TRPC4 can be activated by G-protein-coupled receptors and provides sufficient Ca2+ to trigger exocytosis in neuroendocrine cells

Abstract

Transient receptor potential (TRP) channels form a large family of plasma membrane cation channels. Mammalian members of the "short" TRP family (TRP channel (TRPC) 1-7 are Ca2+-permeant, non-selective cation channels that are widely expressed in various cell types, including neurons.
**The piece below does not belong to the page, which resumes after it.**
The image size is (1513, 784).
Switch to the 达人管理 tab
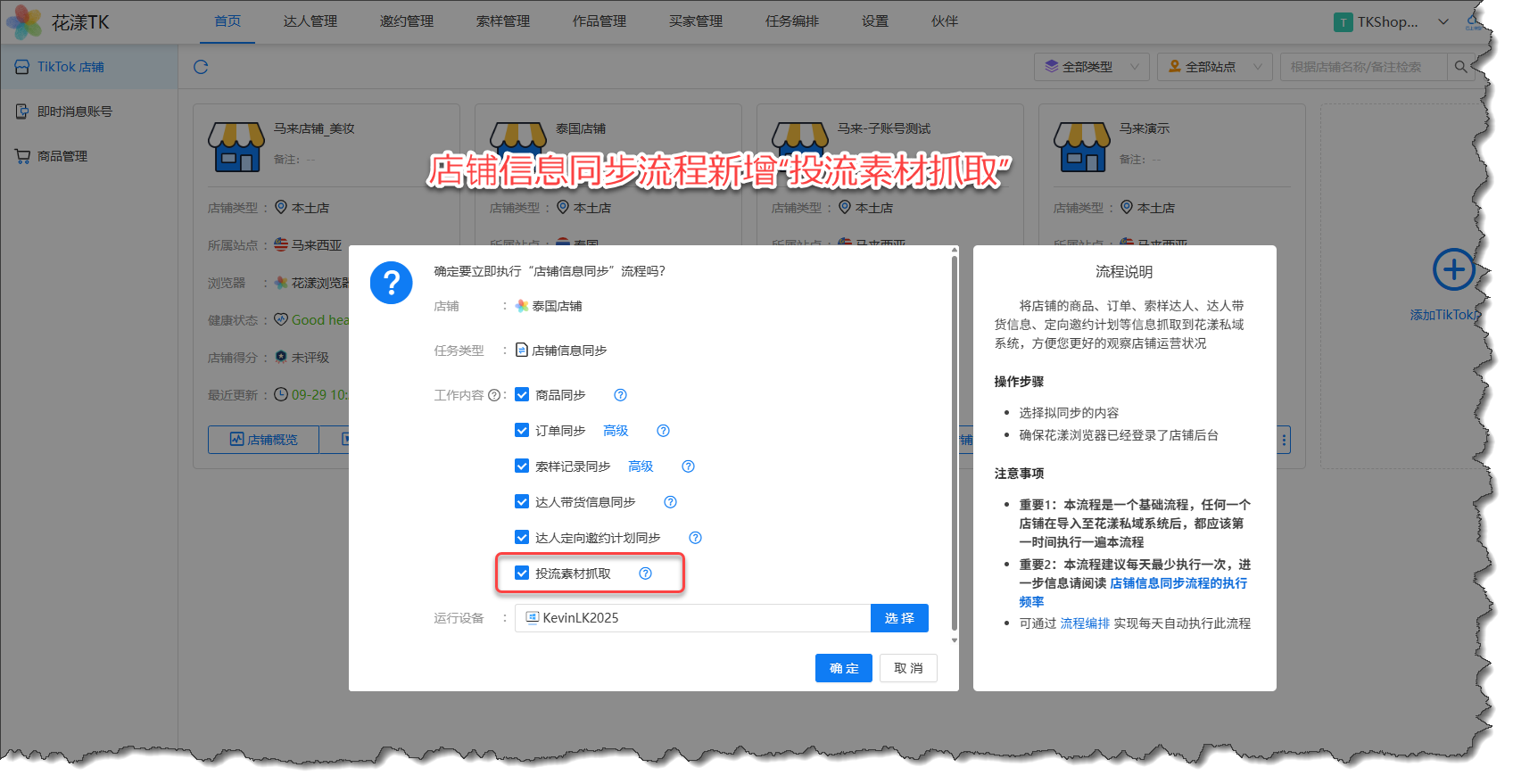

TRPC activity is linked through unknown mechanisms to G-protein-coupled receptors or receptor tyrosine kinases that activate phospholipase C. To investigate the properties and function of TRPC4 in neuronally derived cells, we transiently expressed mouse TRPC4 and histamine H1 receptor in mouse adrenal chromaffin cells and PC12 cells. Histamine, but not thapsigargin, stimulated Mn2+ influx in transfected cells. In the whole-cell patch clamp mode, histamine triggered a transient current in TRPC4-expressing cells. No current was evoked by perfusion with inositol 1,4,5-trisphosphate. When exocytosis was monitored with the capacitance detection technique, the magnitude of the membrane capacitance increase (ΔCm) on application of histamine in H1 receptor/TRPC4-expressing chromaffin cells was comparable with that triggered by a train of depolarizing pulses. Our results indicate that TRPC4 channels behave as receptor, but not store-operated, channels in neuronally derived cells. TRPC4 channels can provide sufficient Ca2+ influx to trigger a robust secretory response in voltage-clamped neurosecretory cells. Similar mechanisms may modulate exocytosis in other neuronal systems.